[PAGE EXTRACT]

Just as in 2015, when Comini was crowned the category’s first ever champion, the final races are set to provide some thrilling battles.
Track activity took place on Thursday morning with a 30-minute Free Practice; a second Practice session followed on Friday, while the Qualifying session split into Q1 (25 minutes) and Q2 (15 minutes, for the twelve fastest in Q1) will be run on Saturday in the early morning.
The two back-to-back races will took place on Sunday morning; the finishing order of Race 1 used to determine the grid for Race 2, the famous Guia Touring Car Race.
Success Ballast only for James Nash’s SEAT
Current championship leader James Nash will be the only driver to carry the Success Ballast on board his car during the TCR International Series final race meeting. The Briton’s SEAT León will be laden by 30 extra kilos, as Nash emerged as the best scorer in the previous race meeting.
At Sepang, Nash collected 33 points, more than the two race winners of the Malaysian event: Roberto Colciago (30) and Kevin Gleason (29). However, none of them will take part in the season’s finale.
Nash’s SEAT will weigh 1345 kg, against the 1315 kg of the Honda Civic and other SEAT cars, while the Volkswagen Golf cars will run on 1285 kg.
Tiago Monteiro and Josh Files join the final party
The season-ending weekend won’t just be all about Nash, Comini, Oriola and Vernay; the finale always attracts guest drivers and this year is no exception, with two newcomers who are more than capable of springing surprises. Portugal’s Tiago Monteiro will be in the third WestCoast Racing Honda Civic, while British driver Josh Files competes in the same Target Competition Honda with which he won this year’s TCR Germany title.
Earlier this season, Monteiro had made a couple of appearances at the wheel of the Civic TCR at Spa and Zandvoort.
“Thanks to my relationship with Honda I have been able to get to know the car in the TCR Benelux series where I won two races, and I enjoyed it right away! The car is quite easy to drive and very fun, as well as very competitive. So it was an honour and a great joy when I was invited to join the International Series for Macau! ” said Monteiro who is aware of the tough commitment:
“I know the level is very high. I know most of the front-runners, so I’m aware that the task ahead will be tough, especially as they have been doing the whole season with this cars. If I can be at the front, I will be glad and that’s my goal… But first of all, I intend to enjoy myself and give it all. I also know that the championship is being decided there, and I don’t want to interfere.”
Files made a one-off appearance in the International Series, last year: “I am excited to return to Macau, especially at the wheel of my German championship-winning Honda Civic with my championship-winning team Target Competition! I feel this year we have a real shot to be right towards the front of the field! I genuinely can’t wait for the event to start. All I need to do is de-familiarise myself with the track and learn the Michelin tyres, whilst obviously tweaking the car to suit the conditions.”
“Will be a lot of fun, and a great feeling to come up against the TCR International guys, and of course Monteiro. As long as we stick to our normal routine and work ethic, we should hopefully been in the thick of it and have two really fun races. Obviously I don’t want to get in the way of any championship deciding battle though, so hopefully we can be in front of it!” Files declared.
Fulín and Belicchi are back with Mulsanne Racing
After fielding only one car in the three previous race meetings at Buriram, Singapore and Sepang, Mulsanne Racing will run two Alfa Romeo Giulietta cars once again in the season finale.

[/PAGE EXTRACT]
[EXERCISE DATA]

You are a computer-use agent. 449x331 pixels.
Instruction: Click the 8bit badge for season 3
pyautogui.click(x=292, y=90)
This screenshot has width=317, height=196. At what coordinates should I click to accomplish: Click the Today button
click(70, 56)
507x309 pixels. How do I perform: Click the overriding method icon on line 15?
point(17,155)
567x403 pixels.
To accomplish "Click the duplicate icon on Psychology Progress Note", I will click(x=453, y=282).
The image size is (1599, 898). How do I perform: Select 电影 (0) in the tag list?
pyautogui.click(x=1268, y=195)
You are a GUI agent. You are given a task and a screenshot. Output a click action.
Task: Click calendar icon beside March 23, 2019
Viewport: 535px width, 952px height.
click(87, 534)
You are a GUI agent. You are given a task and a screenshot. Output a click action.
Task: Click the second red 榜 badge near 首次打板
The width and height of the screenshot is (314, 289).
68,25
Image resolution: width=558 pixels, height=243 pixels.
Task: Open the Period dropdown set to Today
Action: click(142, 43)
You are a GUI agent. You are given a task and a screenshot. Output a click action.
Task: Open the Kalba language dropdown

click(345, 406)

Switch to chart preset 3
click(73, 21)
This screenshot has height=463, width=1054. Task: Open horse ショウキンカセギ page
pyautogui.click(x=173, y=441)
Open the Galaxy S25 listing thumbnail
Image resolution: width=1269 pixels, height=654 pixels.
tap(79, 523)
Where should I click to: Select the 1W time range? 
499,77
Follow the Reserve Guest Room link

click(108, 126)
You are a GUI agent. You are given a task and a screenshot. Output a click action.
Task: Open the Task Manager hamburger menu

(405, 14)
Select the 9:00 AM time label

[/EXERCISE DATA]

> [TASK DETAILS] Transcribe the passage of the TCR season-finale article from "Tiago Monteiro and" up to and including "Spa and Zandvoort.". These records were drawn from a separate source.

> [WRITTEN ANSWER]
Tiago Monteiro and Josh Files join the final party
The season-ending weekend won’t just be all about Nash, Comini, Oriola and Vernay; the finale always attracts guest drivers and this year is no exception, with two newcomers who are more than capable of springing surprises. Portugal’s Tiago Monteiro will be in the third WestCoast Racing Honda Civic, while British driver Josh Files competes in the same Target Competition Honda with which he won this year’s TCR Germany title.
Earlier this season, Monteiro had made a couple of appearances at the wheel of the Civic TCR at Spa and Zandvoort.